Thomas Jefferson played the pivotal role in choosing the site for our national capital, and selected what was essentially a malarial swamp. He had been in Paris when the Constitution was drafted, and he was not much impressed by its parchment provisions for limited government. So--anticipating the old dictum that "no man's life, liberty, or property is safe while the legislature is in session"--Jefferson added a climatologic backstop. Long, miserable summers were to serve as a natural deterrent to the growth of our national apparatus.
Leaving the Constitution out in the cold
It worked beautifully for more than a century. Legislators, lobbyists, and executive officials fled the capital en masse most summers, right through the late 1920s--when air conditioning was introduced. With the deployment of that subversive technology, there began a notable expansion of the federal leviathan.
Only the Supreme Court has held to the old ways. Having arranged things so that they not only get the last word on policy issues that interest them, but do so on their own time, the justices still knock off for three months every summer. Humdrum politicians, however, now work more than they vacation from Independence Day through Labor Day. JFK described Washington as a town of northern charm and southern efficiency; it has since become more northern and more efficient.

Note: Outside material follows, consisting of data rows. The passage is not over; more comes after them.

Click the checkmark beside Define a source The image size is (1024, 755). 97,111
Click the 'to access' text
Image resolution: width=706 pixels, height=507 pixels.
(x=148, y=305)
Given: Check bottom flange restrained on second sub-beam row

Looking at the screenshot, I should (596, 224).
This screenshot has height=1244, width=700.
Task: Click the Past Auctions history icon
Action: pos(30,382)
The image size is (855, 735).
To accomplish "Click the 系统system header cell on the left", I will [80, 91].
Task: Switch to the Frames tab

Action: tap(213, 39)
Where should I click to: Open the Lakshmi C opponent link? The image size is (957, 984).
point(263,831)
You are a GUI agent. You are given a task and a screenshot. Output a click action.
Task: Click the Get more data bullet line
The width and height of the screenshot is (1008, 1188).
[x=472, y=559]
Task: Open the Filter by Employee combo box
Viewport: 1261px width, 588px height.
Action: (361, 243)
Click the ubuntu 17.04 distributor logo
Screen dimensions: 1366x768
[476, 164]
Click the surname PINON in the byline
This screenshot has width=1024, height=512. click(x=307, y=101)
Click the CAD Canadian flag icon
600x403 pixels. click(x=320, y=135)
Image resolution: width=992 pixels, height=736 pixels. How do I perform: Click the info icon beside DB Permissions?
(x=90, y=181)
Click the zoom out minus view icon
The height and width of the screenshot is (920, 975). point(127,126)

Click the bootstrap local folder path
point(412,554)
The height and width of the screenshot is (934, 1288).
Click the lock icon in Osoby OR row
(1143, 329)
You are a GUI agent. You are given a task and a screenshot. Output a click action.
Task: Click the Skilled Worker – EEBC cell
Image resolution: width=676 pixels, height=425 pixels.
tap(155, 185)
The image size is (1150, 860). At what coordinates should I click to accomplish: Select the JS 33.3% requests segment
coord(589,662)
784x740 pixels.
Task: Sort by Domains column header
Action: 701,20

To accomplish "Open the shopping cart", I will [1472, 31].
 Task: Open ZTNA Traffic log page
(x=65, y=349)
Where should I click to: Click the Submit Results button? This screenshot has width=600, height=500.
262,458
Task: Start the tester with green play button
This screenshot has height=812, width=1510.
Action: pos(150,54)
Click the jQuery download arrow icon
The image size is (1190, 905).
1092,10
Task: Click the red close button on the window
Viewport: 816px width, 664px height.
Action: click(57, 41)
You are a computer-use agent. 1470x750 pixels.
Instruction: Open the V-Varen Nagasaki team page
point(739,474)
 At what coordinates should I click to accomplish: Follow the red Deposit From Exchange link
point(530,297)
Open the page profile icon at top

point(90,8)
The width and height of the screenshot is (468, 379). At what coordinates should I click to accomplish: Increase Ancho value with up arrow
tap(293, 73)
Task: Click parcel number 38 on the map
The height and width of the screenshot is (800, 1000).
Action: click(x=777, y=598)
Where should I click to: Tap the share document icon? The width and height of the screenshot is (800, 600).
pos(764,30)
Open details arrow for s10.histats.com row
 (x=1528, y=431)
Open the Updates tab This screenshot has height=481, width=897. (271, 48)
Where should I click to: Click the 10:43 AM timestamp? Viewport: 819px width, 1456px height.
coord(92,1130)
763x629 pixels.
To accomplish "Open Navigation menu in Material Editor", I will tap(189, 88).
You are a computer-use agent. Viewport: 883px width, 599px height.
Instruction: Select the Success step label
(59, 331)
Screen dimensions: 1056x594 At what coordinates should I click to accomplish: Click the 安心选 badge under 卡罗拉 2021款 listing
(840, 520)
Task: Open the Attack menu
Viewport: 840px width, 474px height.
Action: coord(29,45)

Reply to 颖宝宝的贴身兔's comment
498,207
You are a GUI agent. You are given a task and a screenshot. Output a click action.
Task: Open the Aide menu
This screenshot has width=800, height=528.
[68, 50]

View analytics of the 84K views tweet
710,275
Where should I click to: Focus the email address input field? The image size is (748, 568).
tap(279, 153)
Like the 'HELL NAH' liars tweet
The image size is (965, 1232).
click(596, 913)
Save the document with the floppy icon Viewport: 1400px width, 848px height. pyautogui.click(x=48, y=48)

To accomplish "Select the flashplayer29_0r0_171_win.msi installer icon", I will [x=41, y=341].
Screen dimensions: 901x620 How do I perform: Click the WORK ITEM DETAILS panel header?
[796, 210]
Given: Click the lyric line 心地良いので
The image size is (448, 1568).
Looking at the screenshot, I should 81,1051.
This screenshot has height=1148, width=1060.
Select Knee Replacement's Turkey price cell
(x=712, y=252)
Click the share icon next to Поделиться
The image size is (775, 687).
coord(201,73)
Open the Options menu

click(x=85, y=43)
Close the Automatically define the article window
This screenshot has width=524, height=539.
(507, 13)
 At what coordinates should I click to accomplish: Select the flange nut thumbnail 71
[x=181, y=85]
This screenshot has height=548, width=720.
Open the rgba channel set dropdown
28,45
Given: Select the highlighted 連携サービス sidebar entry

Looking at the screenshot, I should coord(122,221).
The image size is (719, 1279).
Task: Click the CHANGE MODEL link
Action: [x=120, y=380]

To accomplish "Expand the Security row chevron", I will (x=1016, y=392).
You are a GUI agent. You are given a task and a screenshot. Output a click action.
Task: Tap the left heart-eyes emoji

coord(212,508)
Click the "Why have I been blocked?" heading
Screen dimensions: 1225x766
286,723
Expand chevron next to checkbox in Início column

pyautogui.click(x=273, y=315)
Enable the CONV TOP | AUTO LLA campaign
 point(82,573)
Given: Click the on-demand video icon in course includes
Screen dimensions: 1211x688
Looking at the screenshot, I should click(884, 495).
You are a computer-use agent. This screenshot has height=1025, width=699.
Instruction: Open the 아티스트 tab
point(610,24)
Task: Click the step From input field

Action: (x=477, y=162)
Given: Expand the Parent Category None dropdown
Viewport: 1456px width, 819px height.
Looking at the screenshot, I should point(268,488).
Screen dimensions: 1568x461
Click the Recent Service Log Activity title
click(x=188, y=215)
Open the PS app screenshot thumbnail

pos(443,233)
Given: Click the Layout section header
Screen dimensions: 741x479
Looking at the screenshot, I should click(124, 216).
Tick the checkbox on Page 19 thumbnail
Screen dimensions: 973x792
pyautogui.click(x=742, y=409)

The emergence of 24/7/52 legislating is one of many ways in which modern American government has become much busier and more businesslike than it used to be. While busyness is a virtue in most of life, the men who founded our nation would not have considered it advantageous to government. They carefully contrived a state that would be cumbersome and inefficient at getting its act together, with divided and contending powers both inside Washington and between Washington and the states, and a profusion of checks and balances throughout. They wanted government to be robust and decisive in a limited sphere, but also considered government a threat to freedom and happiness, and worried it would engross private society, property, commerce, and culture. "Government" said John Adams, "turns every contingency into an excuse for enhancing power in itself." "Government" said George Washington, "is not reason; it is not eloquence; it is force. Like fire, it is a dangerous servant and a fearful master." And those were the Federalists.